= Problem description =
Can you write out each item below word for word, without the pictures?

= Data lines =
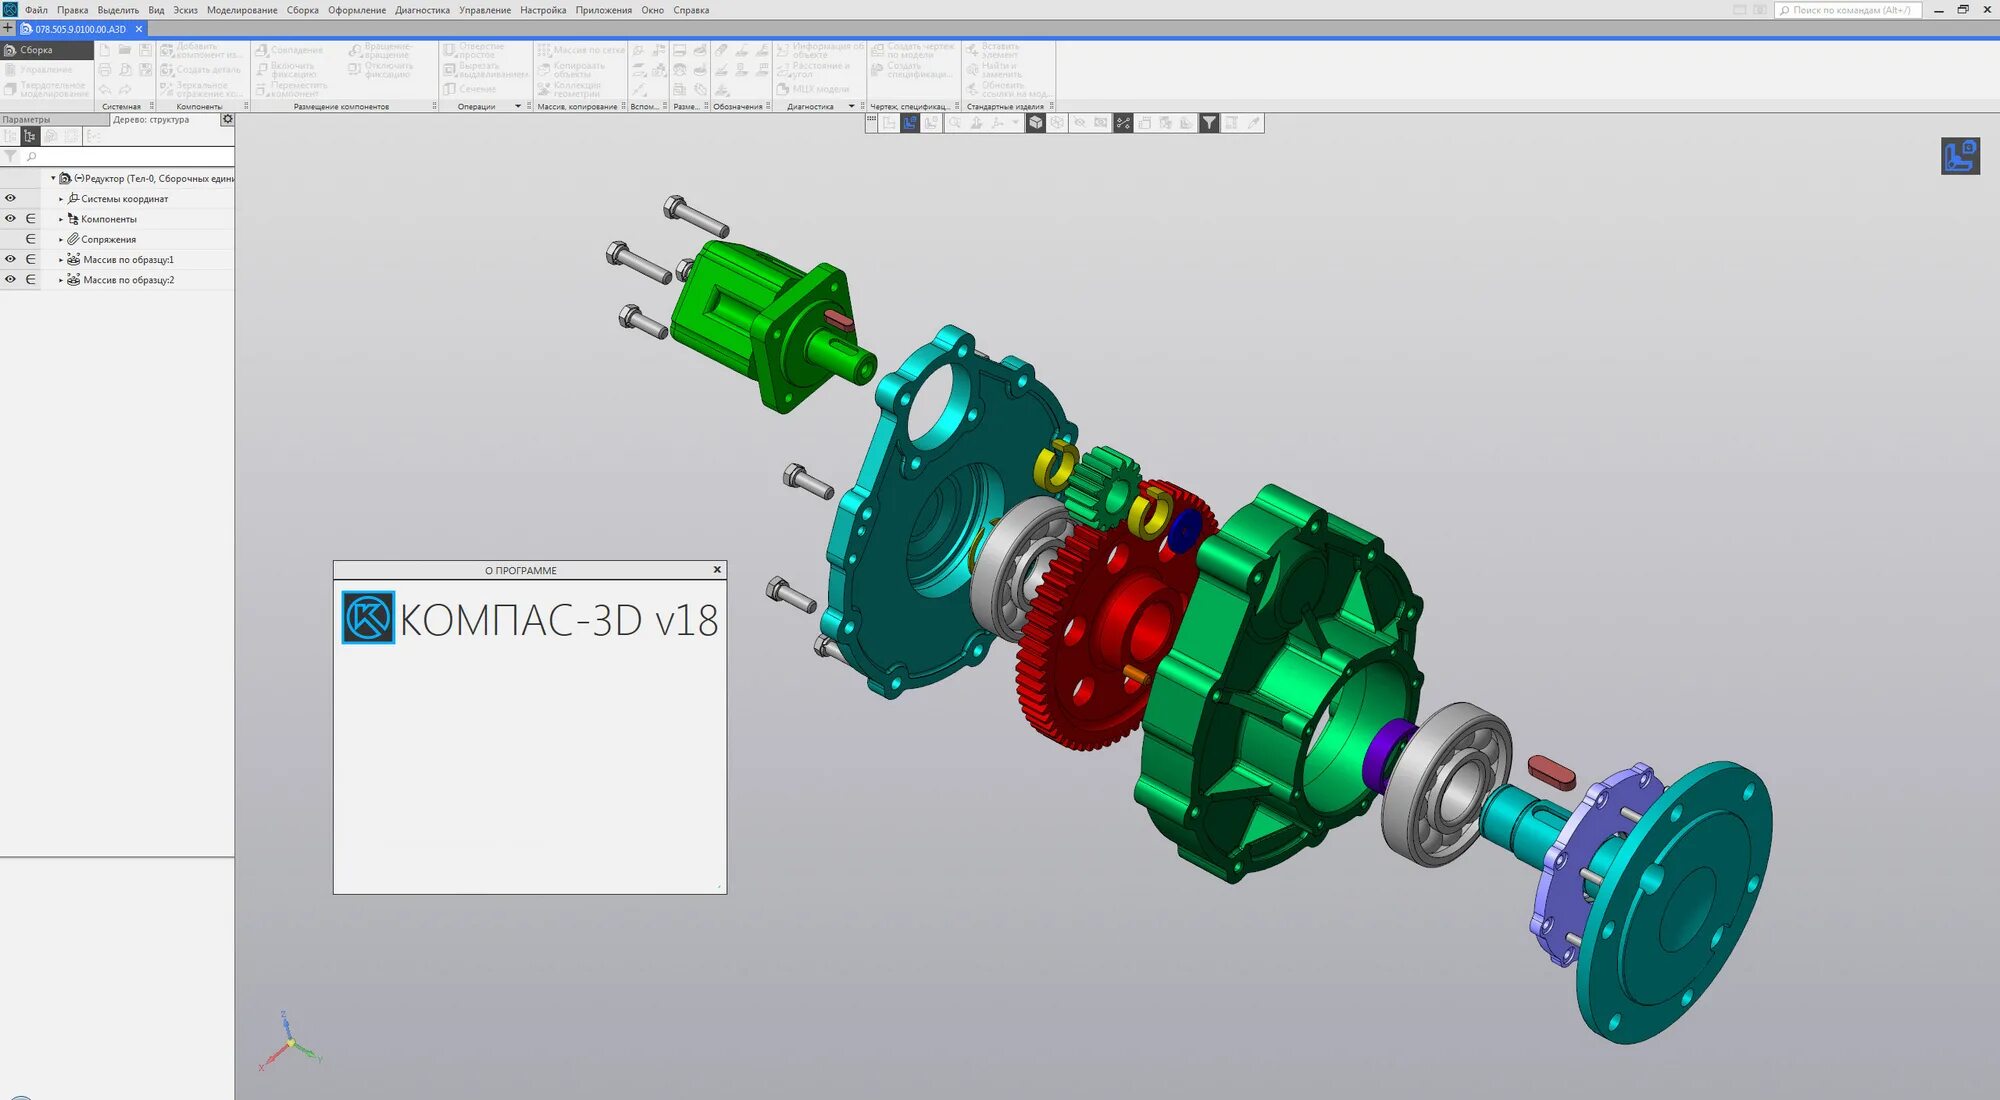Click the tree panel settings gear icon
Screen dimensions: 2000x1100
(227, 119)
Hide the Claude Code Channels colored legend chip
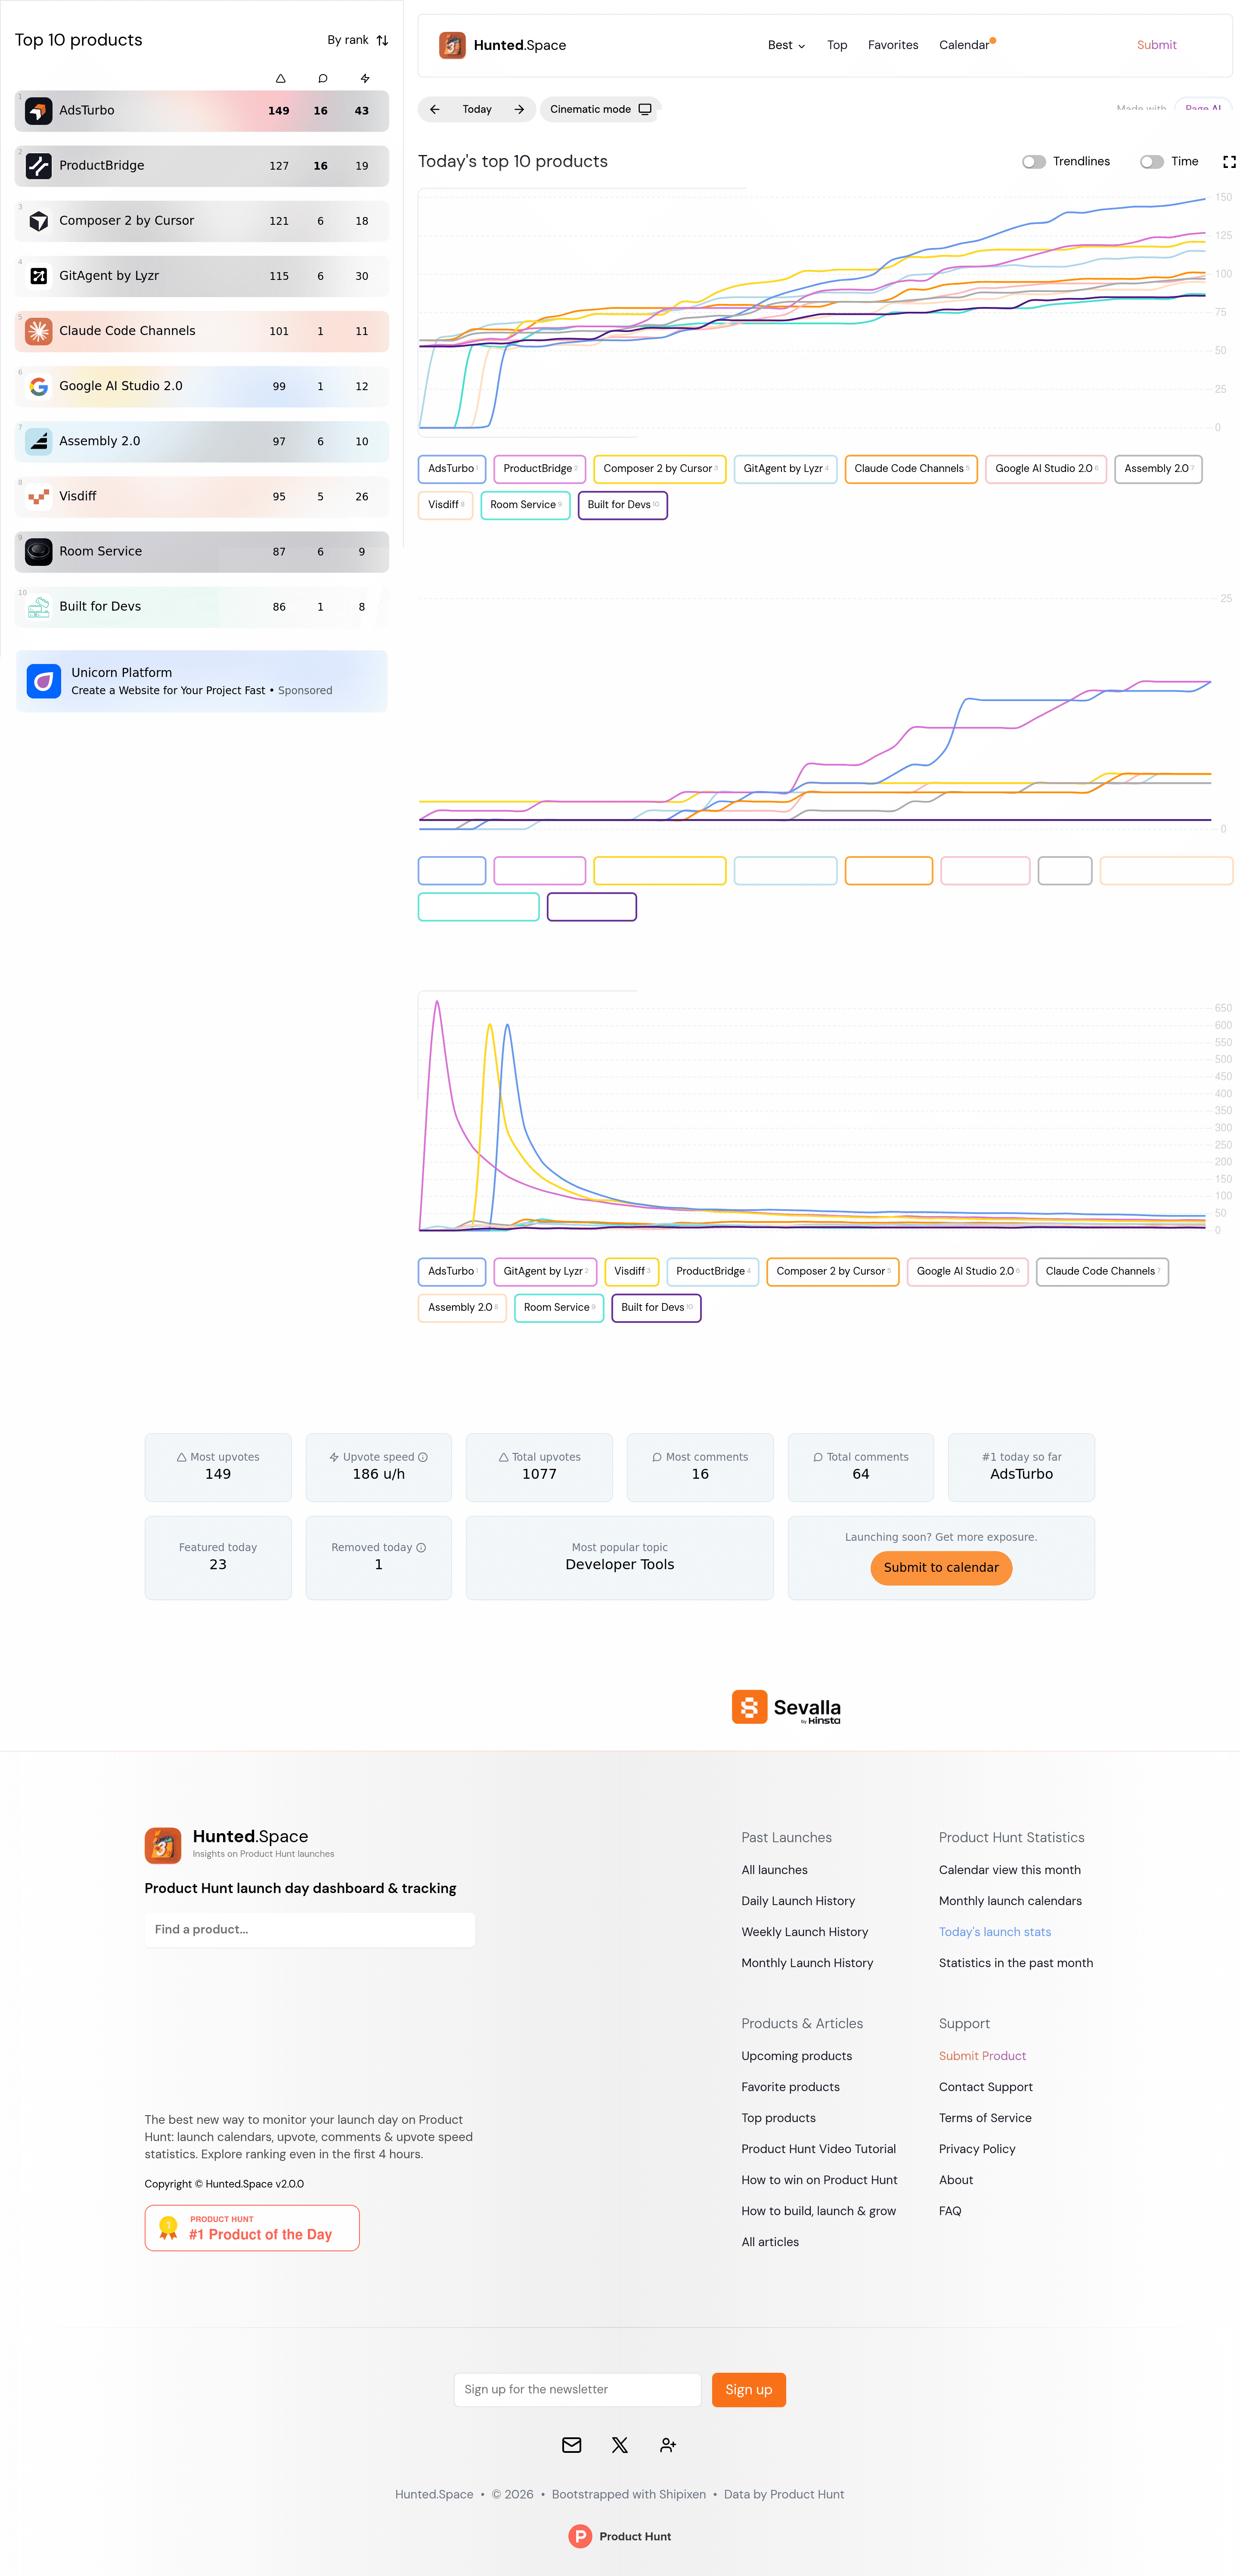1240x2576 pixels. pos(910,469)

= In response =
Click the tree panel settings gear icon
Screen dimensions: 2000x1100
(227, 119)
Hide the Claude Code Channels colored legend chip
1240x2576 pixels. pos(910,469)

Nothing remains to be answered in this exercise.